╭─ Excerpted data
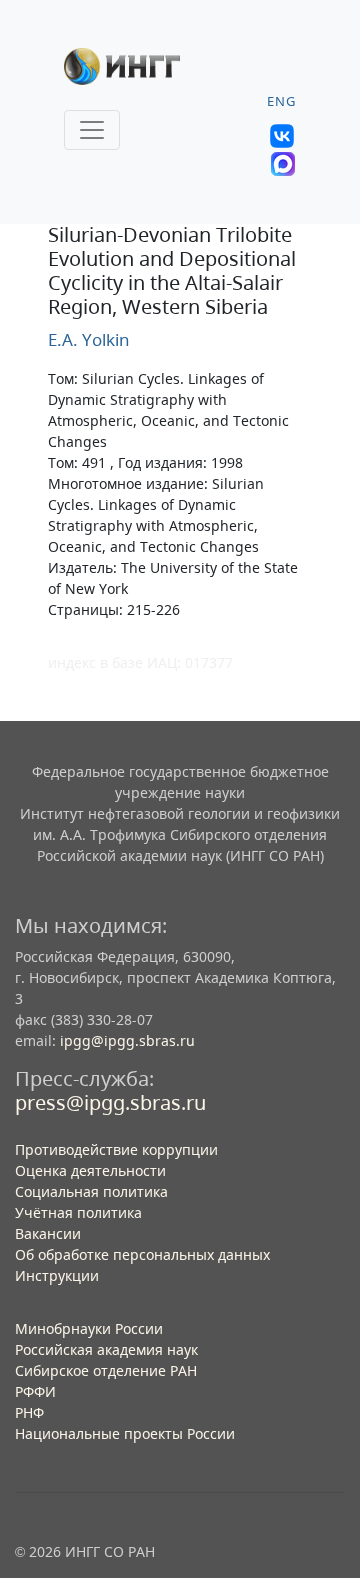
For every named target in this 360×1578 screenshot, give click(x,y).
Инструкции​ (57, 1275)
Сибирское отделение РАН (106, 1370)
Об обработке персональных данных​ (142, 1254)
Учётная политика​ (78, 1212)
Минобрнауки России (89, 1328)
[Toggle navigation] (92, 130)
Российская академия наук (106, 1349)
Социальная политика (91, 1191)
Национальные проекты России (125, 1433)
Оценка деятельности (90, 1170)
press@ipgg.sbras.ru (110, 1102)
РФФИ (35, 1391)
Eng (281, 101)
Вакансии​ (48, 1233)
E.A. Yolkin (89, 339)
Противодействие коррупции (116, 1149)
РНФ (29, 1412)
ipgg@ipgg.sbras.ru (127, 1040)
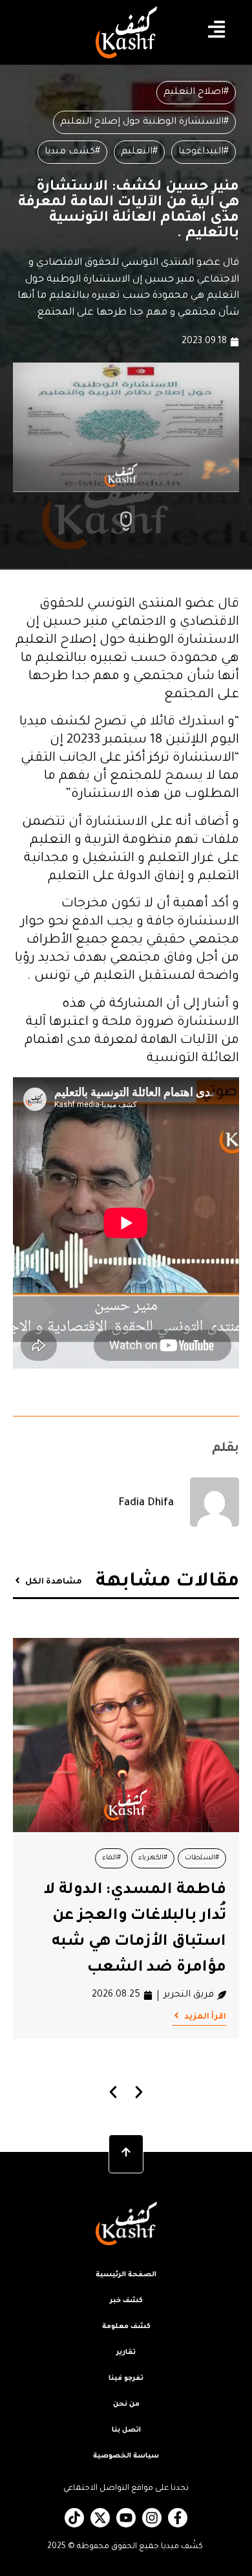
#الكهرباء (152, 1858)
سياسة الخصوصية (126, 2456)
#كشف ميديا (72, 152)
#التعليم (139, 152)
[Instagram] (152, 2517)
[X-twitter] (100, 2517)
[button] (113, 2092)
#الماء (111, 1858)
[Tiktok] (74, 2517)
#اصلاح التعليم (196, 92)
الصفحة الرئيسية (126, 2275)
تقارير (126, 2353)
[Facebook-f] (177, 2517)
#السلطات (202, 1858)
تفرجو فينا (126, 2378)
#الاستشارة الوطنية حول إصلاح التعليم (144, 122)
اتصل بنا (126, 2430)
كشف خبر (126, 2301)
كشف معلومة (126, 2327)
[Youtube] (126, 2517)
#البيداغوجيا (203, 152)
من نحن (126, 2404)
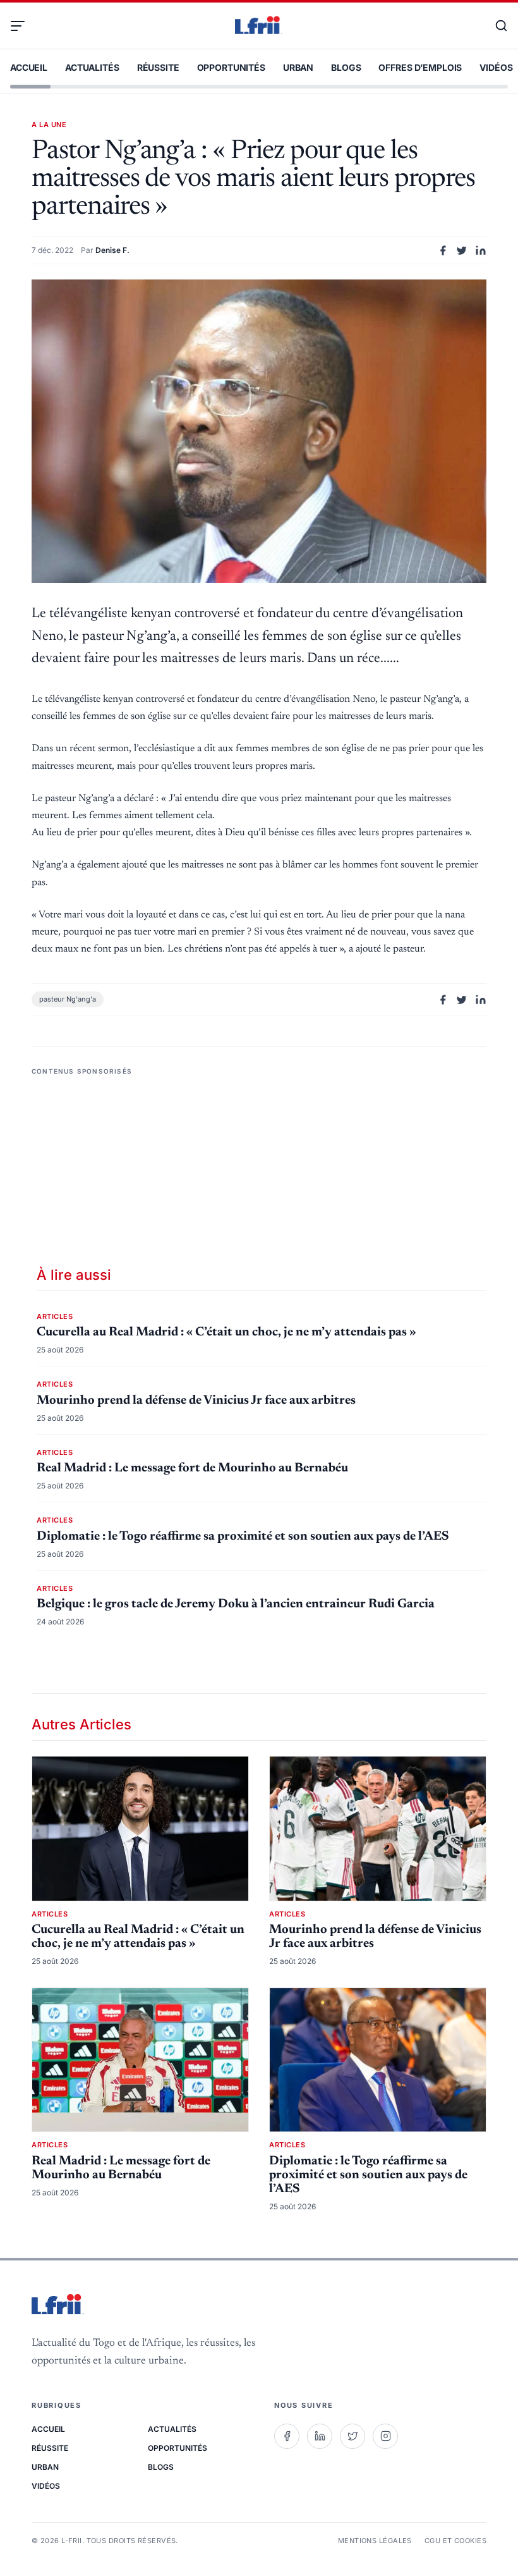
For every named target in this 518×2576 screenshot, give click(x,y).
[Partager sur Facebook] (443, 250)
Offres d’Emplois (420, 67)
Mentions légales (375, 2540)
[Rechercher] (495, 26)
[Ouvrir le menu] (22, 26)
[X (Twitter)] (352, 2436)
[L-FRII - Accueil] (259, 26)
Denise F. (112, 250)
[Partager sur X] (461, 250)
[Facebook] (286, 2436)
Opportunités (231, 67)
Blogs (346, 67)
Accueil (28, 67)
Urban (298, 67)
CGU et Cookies (455, 2540)
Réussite (158, 67)
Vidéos (495, 67)
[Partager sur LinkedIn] (480, 250)
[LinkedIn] (319, 2436)
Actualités (92, 67)
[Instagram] (385, 2436)
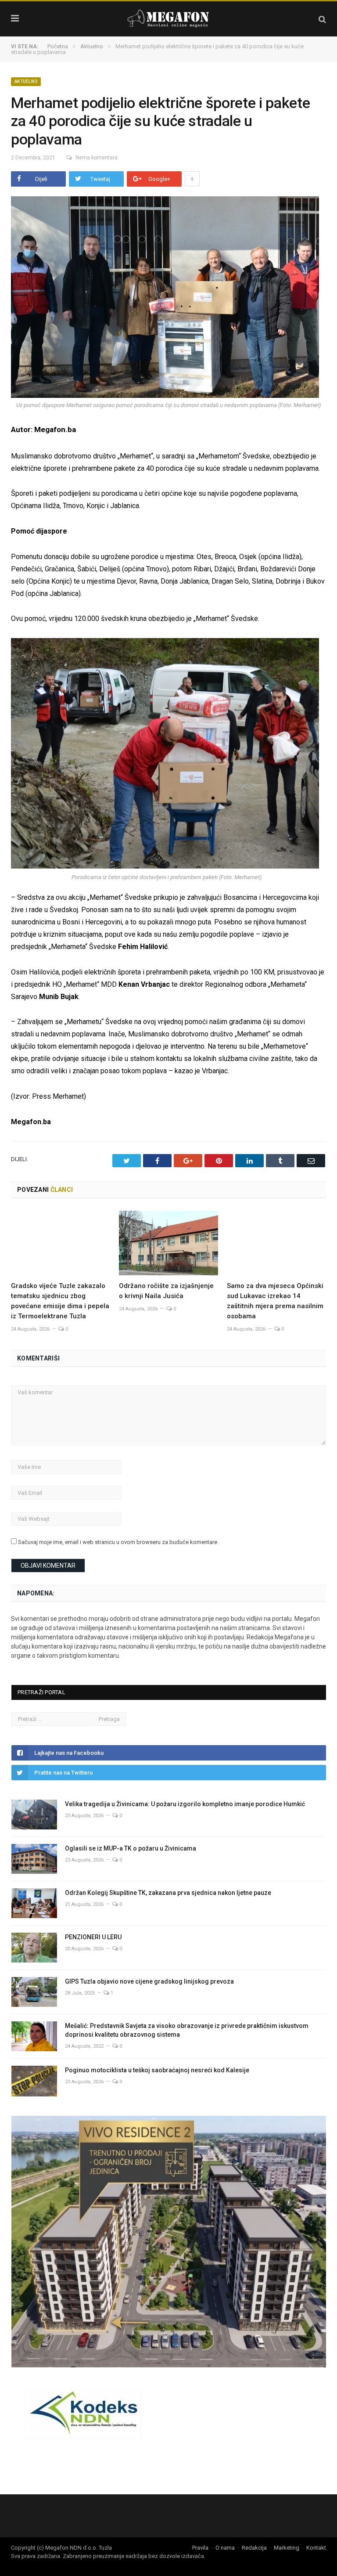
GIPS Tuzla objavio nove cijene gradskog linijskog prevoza (149, 1981)
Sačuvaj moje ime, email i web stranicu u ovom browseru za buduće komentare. (118, 1542)
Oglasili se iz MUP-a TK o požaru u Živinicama (130, 1848)
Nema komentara (96, 158)
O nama (225, 2547)
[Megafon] (168, 17)
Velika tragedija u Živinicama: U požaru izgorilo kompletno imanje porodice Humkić (185, 1804)
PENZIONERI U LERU (93, 1937)
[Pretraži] (322, 19)
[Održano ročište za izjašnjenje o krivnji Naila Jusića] (168, 1243)
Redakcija (254, 2547)
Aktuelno (25, 81)
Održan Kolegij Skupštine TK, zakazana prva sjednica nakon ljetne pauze (169, 1892)
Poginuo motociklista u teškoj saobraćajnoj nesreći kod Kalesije (157, 2070)
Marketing (286, 2547)
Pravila (200, 2547)
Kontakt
╰─
Exercise requirements: In the listing above, find the line containing "Оценка деятельности (90, 1170)" and the line containing "For every named target in this 518×2576", then print exactly those two lines and every line between them, minus the pictures.

Expected output:
Оценка деятельности (90, 1170)
press@ipgg.sbras.ru (110, 1102)
РФФИ (35, 1391)
Eng (281, 101)
Вакансии​ (48, 1233)
E.A. Yolkin (89, 339)
Противодействие коррупции (116, 1149)
РНФ (29, 1412)
ipgg@ipgg.sbras.ru (127, 1040)
#الكهرباء (152, 1858)
سياسة الخصوصية (126, 2456)
#كشف ميديا (72, 152)
#التعليم (139, 152)
[Instagram] (152, 2517)
[X-twitter] (100, 2517)
[button] (113, 2092)
#الماء (111, 1858)
[Tiktok] (74, 2517)
#اصلاح التعليم (196, 92)
الصفحة الرئيسية (126, 2275)
تقارير (126, 2353)
[Facebook-f] (177, 2517)
#السلطات (202, 1858)
تفرجو فينا (126, 2378)
#الاستشارة الوطنية حول إصلاح التعليم (144, 122)
اتصل بنا (126, 2430)
كشف خبر (126, 2301)
كشف معلومة (126, 2327)
[Youtube] (126, 2517)
#البيداغوجيا (203, 152)
من نحن (126, 2404)
For every named target in this 518×2576 screenshot, give click(x,y).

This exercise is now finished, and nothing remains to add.